## Série d'exercices
a) Recopiez le passage du texte sur les jeunes LGBTQI+ rejetés par leur famille, en commençant à « La situation extrême » et en terminant à « à les accueillir. ».
b) D'après le texte sur les jeunes LGBTQI+ rejetés par leur famille, depuis quelle année l'association Le Refuge existe-t-elle en France ?
c) Reprenez le texte sur les jeunes LGBTQI+ rejetés par leur famille après sa dernière phrase.
____ Texte de l'exercice
La situation empire de jour en jour jusqu’au point de non-retour : un jour, son père le bat et le met à la porte. « Aujourd’hui, je me dis que vivre sous un pont n’est pas la pire des choses. J’ai découvert des sous-sols dont j’ignorais l’existence. Je croyais être au plus bas, mais il y avait encore un étage moins 1, un moins 2. Il y avait même un moins 5. Je n’en avais aucune conscience jusque- là. »
La situation extrême vécue par Samuel n’est, fort heureusement, pas générale. La majorité des familles accueillent leurs enfants LGBTQI+, fût-ce après un cheminement. Néanmoins, les violences et les rejets intrafamiliaux restent relativement répandus.
Des jeunes qui ont tout pour réussir se retrouvent « au moins 5 », parce qu’ils sont LGBTQI+. Parce que leur famille est bien souvent effrayée et n’est pas prête à les accueillir.
Le Refuge
Pour un jeune adulte ou pour un adolescent qui se retrouve brusquement sans appui, sans être prêt à assumer son autonomie, un accompagnement est évidemment nécessaire. Et pour être efficace, il faut que cet accompagnement prenne en compte l’ensemble de sa personnalité, y compris les questions liées à l’identité de genre ou à l’orientation sexuelle.
Les structures qui peuvent accueillir les personnes concernées à la fois par les problématiques de la rue et les questions des LGBTQI+ sont rares. Pour apporter une réponse efficace, aider les personnes à sortir de la rue et à construire une vie digne, ces deux situations doivent pourtant être abordées ensemble et de manière adaptée. C’est la mission du Refuge, qui vient d’ouvrir à Bruxelles. L’association existe en France depuis 2003. Un partenariat avec Le Refuge en France a permis de soutenir son implantation à Bruxelles.
L’équipe accueille ou accompagne les jeunes LGBTQI+ de 18-25 ans, parce que leur milieu familial n’accepte pas leur identité et qu’ils se retrouvent sans aucun soutien. Il vise les résidents bruxellois en danger et en besoin d’un encadrement et il est susceptible d’accueillir des francophones, des néerlandophones, mais aussi des étrangers et des personnes en demande d’asile.
________
____ Données brutes
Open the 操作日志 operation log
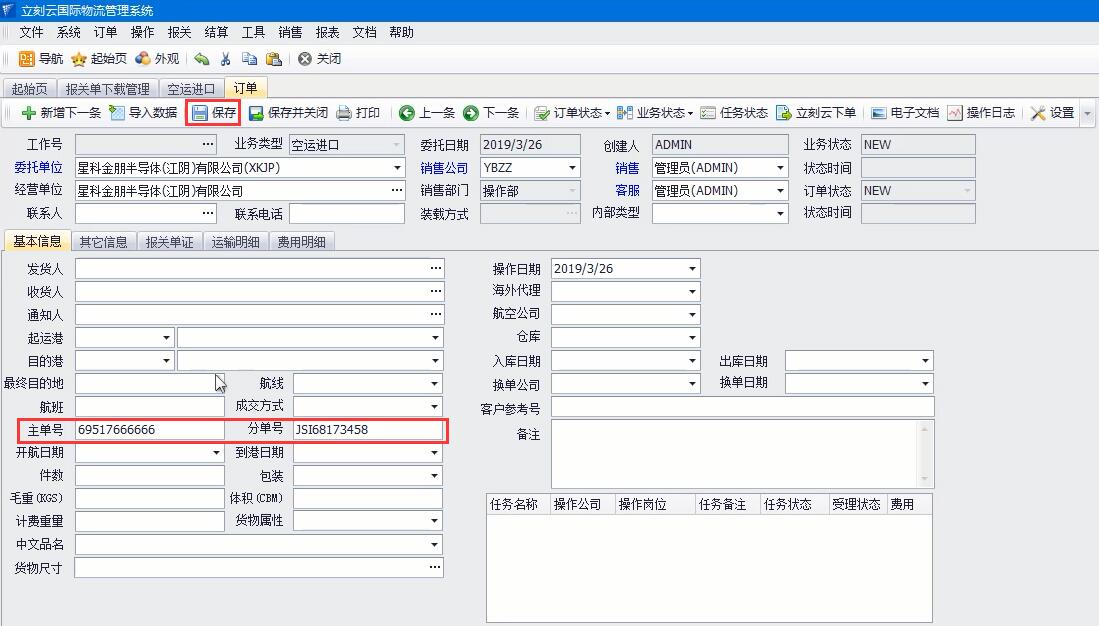 coord(981,113)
________
## Liste des réponses
a)
La situation extrême vécue par Samuel n’est, fort heureusement, pas générale. La majorité des familles accueillent leurs enfants LGBTQI+, fût-ce après un cheminement. Néanmoins, les violences et les rejets intrafamiliaux restent relativement répandus.
Des jeunes qui ont tout pour réussir se retrouvent « au moins 5 », parce qu’ils sont LGBTQI+. Parce que leur famille est bien souvent effrayée et n’est pas prête à les accueillir.

b) Depuis 2003.

c)
Dimitri Verdonck explique que Le Refuge comprend un appartement pour le logement de personnes contraintes à la rue [les places sont cependant limitées à ce jour]. Mais c’est également une structure d’accueil pour des gens qui ne sont pas hébergés et qui ont besoin d’accompagnement.
Il est nécessaire que cet accompagnement soit holistique. Le refuge s’organise en trois pôles :
L’objectif est bien entendu, à terme, que le jeune puisse quitter le refuge, être autonome et le plus épanoui possible dans la société.
Enfin, un accompagnement au niveau de la santé mentale et physique est bien souvent nécessaire. « En général, ce sont des gens qui ont déjà connu plusieurs mois de galère et d’errance. Ils ont souvent de grands besoins sur le plan de la santé. »
Dimitri Verdonck conclut en disant que Le Refuge s’insère dans un tissu d’associations LGBTQI+ qui travaillent nécessairement de manière complémentaire, entre autres contre la pauvreté, mais aussi au renforcement de l’estime de soi et à la prévention santé.
Pour ces jeunes adultes, qui ont des difficultés à être reconnus et éventuellement à se reconstruire après avoir connu le rejet et la rue, ce travail est essentiel.
Même si la société belge est avancée au niveau juridique en matière d’inclusion des LGBTQI+ l’évolution de la situation de terrain et des mentalités sont parfois plus lentes que le droit (11). Elles avancent d’ailleurs aussi grâce à un travail de sensibilisation auprès du grand public ; c’est ainsi que le vivre ensemble devient peu à peu une évidence.
Jean-Guillaume DeMailly
Extrait de l’analyse « Jeunes LGBTQI+ sans logement : quand la différence conduit à la précarité », 2018, de Vivre Ensemble
Lire l’intégralité de cette analyse sur www.vivre-ensemble.be
(1) A. Roucloux et L. Didi, Guide des jeunes LGBTQI, les CHEFF asbl, Namur
(2) http://www.sprc.org/ (visite du 30/11/2018)
(3) https://www.healthyplace.com/gender/glbt-mental-health/homosexuality-and- suicide-lgbt-suicide-a-serious-issue/#ref (visite du 30/11/2018)
(4) https://www.stophomophobie.com/une-personne-lgbt-sur-deux-a-deja-fait-lobjet- dinsultes-de-moqueries-ou-dagressions-physiques-en-france-metropolitaine/
(5) http://webtv.un.org/watch/jeunes-sans-abri-lgbt-/5524729599001/?lan=french (visite du 15/10/2018)
(6) http://www.alias-bru.be/alias/presentation/ (visite du 30/11/2018)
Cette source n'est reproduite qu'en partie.